In the railway
application, in order to establish the communication between wagons, some technologies
are proposed such as the ZigBee and HTN (Hybrid Networking Technology). However,
these techniques have some limitations such as: the low data rate, non-secured
transmission and interferences. The Ultra Wide Band (UWB) technology presents a
good alternative and a good candidate for this application. In recent years,
UWB communication systems have received significant attention from both the
industry and the academia. In February 2002, the Federal Communications
Commission (FCC) allocated 7500 MHz of spectrum (from 3.1 GHz to 10.6 GHz) for
use by UWB devices. This ruling has helped to create new standardization
efforts, like IEEE 802.15.3a, which focus on developing high speed wireless
communication systems. The application of the UWB radio technique in the
transport is a more recent topic that is thoroughly researched considering several factors including the nature of the
transport propagation environment; the use of adequate transmitting/receiving
duty cycle (LDC); the number of devices using UWB technology, the types and levels
of interferences. Regulation bodies have considered these railway applications.

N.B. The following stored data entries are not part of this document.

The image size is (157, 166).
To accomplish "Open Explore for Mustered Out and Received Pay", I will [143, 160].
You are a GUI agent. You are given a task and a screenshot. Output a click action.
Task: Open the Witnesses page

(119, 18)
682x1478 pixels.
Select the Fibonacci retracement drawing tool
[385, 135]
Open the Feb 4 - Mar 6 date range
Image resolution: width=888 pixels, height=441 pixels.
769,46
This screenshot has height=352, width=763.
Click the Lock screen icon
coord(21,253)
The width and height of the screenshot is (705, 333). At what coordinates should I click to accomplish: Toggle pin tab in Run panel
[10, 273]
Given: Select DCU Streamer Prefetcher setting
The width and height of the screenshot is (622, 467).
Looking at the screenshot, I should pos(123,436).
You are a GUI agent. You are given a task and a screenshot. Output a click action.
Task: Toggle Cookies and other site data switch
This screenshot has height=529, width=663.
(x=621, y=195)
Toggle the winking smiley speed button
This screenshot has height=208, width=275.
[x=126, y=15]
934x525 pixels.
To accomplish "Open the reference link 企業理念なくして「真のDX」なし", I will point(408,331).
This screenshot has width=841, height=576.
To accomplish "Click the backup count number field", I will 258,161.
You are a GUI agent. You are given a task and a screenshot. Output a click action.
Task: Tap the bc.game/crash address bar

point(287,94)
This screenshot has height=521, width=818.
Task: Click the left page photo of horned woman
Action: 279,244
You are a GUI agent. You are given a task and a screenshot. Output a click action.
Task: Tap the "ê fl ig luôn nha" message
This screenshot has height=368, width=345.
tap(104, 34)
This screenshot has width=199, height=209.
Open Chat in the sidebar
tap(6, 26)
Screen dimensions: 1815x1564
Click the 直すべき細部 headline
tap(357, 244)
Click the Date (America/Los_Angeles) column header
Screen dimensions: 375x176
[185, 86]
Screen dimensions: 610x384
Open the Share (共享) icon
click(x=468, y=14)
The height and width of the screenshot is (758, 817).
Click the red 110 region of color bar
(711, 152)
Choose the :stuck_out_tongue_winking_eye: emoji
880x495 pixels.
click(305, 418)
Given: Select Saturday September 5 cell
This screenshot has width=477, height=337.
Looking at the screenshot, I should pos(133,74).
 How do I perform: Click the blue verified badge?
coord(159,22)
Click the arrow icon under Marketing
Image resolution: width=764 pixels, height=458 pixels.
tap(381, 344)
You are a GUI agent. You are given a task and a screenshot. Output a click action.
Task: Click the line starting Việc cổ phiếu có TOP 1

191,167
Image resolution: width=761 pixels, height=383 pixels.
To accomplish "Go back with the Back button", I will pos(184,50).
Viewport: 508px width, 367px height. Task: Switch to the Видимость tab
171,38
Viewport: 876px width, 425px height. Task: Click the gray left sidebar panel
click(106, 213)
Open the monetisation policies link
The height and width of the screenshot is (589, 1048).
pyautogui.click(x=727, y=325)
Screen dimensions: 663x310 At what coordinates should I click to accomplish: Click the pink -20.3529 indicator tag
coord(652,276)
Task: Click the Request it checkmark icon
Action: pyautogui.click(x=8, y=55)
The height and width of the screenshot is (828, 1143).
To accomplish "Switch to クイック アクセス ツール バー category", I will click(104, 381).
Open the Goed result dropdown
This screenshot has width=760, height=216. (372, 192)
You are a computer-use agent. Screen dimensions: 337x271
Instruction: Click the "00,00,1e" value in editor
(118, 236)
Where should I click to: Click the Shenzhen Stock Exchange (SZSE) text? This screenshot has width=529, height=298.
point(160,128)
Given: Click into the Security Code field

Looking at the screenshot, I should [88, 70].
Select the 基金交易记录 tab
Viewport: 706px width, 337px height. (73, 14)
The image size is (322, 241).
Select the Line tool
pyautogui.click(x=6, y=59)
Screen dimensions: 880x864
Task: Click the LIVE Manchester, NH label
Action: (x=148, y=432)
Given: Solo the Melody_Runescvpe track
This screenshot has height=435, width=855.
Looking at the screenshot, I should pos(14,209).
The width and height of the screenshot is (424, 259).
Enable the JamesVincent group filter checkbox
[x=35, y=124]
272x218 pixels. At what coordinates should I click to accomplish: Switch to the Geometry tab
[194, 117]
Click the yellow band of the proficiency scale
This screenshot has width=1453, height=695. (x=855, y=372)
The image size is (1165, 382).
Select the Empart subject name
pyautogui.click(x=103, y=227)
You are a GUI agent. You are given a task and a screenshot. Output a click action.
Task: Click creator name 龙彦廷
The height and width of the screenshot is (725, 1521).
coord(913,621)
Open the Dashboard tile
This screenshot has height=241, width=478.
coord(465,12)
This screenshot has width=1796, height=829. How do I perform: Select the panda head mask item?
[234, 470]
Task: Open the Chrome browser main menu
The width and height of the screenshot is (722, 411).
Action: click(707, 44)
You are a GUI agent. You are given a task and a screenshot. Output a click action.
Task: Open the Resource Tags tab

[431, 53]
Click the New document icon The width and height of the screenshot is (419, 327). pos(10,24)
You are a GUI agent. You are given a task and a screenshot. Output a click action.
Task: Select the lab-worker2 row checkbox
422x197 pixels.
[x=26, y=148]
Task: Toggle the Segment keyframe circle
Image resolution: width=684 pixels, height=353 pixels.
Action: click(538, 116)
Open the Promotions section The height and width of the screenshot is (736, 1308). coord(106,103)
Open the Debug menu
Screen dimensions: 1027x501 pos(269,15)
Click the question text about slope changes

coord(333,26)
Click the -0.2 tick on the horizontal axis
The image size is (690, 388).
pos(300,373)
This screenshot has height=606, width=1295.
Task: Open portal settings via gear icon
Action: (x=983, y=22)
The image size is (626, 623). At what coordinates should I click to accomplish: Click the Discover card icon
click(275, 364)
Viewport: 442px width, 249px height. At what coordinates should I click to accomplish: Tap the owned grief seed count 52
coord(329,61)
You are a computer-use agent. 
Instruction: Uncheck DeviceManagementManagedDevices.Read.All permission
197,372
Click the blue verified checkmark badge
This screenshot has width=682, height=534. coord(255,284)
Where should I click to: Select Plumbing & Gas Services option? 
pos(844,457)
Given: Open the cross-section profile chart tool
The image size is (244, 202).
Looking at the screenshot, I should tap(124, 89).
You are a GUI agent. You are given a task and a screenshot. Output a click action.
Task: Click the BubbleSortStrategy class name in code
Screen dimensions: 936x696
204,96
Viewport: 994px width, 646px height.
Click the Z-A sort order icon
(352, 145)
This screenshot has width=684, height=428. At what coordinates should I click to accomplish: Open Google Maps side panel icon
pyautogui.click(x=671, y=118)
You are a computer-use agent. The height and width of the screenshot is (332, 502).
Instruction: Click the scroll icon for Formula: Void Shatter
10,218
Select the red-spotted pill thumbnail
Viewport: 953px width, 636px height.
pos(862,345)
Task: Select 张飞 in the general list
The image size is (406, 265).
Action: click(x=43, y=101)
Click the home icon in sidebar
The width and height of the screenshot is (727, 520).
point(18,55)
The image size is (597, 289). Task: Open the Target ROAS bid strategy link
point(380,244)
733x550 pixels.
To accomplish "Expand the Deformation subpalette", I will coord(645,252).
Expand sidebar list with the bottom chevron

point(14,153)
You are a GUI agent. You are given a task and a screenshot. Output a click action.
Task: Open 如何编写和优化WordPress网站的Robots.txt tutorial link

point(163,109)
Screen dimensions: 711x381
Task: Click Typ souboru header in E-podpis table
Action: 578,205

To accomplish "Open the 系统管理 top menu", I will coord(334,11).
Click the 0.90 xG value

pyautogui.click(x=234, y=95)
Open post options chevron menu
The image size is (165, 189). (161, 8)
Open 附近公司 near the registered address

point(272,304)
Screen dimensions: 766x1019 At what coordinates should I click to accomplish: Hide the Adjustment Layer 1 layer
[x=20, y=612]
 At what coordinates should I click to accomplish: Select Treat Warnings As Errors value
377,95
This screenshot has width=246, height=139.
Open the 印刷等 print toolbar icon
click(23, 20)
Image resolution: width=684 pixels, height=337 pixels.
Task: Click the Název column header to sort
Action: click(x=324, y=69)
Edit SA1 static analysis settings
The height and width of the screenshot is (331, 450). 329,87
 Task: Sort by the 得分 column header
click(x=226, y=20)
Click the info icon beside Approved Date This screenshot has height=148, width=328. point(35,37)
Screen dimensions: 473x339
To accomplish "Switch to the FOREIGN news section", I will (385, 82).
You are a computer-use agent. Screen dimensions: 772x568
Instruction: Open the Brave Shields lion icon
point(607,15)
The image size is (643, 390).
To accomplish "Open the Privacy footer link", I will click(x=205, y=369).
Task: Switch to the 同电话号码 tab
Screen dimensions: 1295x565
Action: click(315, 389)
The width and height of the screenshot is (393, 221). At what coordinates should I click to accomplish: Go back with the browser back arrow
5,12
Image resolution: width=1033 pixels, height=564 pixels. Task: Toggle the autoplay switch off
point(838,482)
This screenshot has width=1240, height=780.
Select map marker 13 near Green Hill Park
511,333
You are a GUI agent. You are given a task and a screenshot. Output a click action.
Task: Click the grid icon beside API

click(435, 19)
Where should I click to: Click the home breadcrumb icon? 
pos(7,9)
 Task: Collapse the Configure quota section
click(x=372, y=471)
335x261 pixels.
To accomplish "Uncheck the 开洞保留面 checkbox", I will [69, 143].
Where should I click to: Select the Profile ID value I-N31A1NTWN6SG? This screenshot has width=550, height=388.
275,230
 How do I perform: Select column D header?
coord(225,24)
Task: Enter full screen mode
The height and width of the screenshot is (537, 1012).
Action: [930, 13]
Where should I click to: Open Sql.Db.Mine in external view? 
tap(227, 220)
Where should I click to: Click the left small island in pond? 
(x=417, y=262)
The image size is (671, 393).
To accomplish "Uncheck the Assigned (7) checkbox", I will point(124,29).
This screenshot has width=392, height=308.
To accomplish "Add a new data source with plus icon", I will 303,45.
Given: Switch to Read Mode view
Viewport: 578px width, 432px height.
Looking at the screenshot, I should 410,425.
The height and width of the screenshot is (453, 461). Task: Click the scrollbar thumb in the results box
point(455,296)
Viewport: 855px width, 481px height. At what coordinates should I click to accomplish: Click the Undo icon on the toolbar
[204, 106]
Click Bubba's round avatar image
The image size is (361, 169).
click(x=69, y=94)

Impulse Radio Ultra Wideband (IR-UWB) systems have been studied for their
inherent advantages of coexistence with narrowband systems with high data rate
over short distances with sufficiently small amount of transmitted power. The
UWB systems are highly susceptible to interference between the coexisting
narrowband systems because of very low transmission power. This paper considers
the use of the UWB radio technology for railway application. In this paper, we
evaluate the communication performance in constrained environment for the
railway application.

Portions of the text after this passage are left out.